Je crois que c'était le jour où je m'habillai le plus normalement possible. Les gens me regarderait encore, mais pas pour la même raison. Jean slim, t-shirt noir, veste verte, et mes Doc Martens. Un jour des plus normal.
Je me promenais dans le parc de Wynwood, l'herbe étaient d'un vert émeraude, bien taillée. Les fleurs étaient entretenues, et les arbres étaient grands, et offraient un grand choix d'ombre pour tous les lycéens.

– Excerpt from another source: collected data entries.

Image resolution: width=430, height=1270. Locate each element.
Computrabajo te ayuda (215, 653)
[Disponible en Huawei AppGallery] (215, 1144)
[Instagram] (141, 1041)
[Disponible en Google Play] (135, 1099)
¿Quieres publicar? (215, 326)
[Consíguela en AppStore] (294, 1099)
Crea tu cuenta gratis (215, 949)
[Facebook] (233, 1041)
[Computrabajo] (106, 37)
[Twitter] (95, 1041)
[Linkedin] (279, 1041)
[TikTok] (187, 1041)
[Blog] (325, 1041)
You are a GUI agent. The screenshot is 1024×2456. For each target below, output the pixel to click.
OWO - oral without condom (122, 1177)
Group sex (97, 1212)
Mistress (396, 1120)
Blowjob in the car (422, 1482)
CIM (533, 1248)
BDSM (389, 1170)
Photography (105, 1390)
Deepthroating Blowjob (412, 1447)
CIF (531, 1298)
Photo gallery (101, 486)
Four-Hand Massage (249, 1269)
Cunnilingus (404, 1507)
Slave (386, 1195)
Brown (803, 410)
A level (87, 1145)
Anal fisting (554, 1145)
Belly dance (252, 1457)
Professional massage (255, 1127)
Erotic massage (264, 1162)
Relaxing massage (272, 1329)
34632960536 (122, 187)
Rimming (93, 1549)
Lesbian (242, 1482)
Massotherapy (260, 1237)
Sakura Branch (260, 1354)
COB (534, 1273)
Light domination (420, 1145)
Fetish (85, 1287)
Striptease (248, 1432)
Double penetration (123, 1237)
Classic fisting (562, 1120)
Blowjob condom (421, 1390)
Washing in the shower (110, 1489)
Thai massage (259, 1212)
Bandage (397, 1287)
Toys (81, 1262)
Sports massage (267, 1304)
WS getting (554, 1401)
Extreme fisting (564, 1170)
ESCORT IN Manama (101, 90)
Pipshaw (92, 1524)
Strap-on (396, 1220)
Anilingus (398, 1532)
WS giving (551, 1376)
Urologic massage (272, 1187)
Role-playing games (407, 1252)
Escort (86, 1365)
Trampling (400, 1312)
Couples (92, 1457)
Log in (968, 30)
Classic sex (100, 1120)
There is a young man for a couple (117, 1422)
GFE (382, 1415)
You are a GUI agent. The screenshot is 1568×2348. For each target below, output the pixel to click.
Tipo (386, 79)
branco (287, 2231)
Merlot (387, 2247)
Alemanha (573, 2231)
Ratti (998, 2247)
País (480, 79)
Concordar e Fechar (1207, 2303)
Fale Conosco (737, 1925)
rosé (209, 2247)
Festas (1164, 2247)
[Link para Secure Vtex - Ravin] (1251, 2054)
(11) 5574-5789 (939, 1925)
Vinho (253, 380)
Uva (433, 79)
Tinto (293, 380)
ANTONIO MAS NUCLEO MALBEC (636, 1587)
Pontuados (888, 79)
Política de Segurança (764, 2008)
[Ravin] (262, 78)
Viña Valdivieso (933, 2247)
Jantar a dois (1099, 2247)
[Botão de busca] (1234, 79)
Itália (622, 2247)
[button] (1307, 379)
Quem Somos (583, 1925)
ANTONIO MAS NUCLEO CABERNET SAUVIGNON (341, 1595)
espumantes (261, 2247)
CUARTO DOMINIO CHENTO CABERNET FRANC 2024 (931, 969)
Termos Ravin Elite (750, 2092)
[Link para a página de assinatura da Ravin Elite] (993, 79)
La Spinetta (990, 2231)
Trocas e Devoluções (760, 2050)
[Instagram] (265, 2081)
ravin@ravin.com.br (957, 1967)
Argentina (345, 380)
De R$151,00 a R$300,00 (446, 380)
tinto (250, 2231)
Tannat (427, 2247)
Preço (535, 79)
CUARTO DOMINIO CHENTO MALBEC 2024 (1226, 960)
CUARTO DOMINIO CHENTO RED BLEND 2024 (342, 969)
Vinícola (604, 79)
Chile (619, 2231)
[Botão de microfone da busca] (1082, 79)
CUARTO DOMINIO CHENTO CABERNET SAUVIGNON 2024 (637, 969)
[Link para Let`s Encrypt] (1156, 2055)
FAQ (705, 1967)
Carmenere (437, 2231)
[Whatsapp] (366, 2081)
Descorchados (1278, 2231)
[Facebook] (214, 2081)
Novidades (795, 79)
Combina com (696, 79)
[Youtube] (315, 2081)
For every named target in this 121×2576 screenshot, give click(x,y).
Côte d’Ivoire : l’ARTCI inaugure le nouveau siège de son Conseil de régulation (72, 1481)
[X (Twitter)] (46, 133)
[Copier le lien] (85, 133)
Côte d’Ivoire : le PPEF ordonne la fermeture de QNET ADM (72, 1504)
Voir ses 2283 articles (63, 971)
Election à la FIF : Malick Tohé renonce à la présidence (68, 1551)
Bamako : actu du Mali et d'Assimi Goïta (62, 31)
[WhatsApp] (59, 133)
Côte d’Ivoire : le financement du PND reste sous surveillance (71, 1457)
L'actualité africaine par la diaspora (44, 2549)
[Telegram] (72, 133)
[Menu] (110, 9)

Les Nu Zêta νζ pouvaient être content de ce parc. Quant à moi, je cherchais justement un coin d'ombre, ou pouvoir m'installer, tranquillement. Un garçon était sous un arbre, il avait l'air d'être perdu dans ses pensées, la clope au bec. Je m'approchai de lui, scrutant chaque détails qui pourrait m'indiquer qui il est. C'était pas le gars qui s'était raté en suicide après une histoire d'amour ? Ca m'en avait tout l'air. J'étais à deux pas de lui, il n'avait pas bougé d'un poil. Il était vraiment perdu. M'enfin. Peut-être aurait-il une clope à me passer ?

-Salut, excuse-moi.

J'attendais qu'il me regarde. Je lui fis un sourire, il paraît que voir les gens de bonne humeur facilite à le devenir soi-même. Et avec le soleil en prime. Il tourna la tête, et me fit un signe de tête. Sûrement pour me demander ce que je voulais.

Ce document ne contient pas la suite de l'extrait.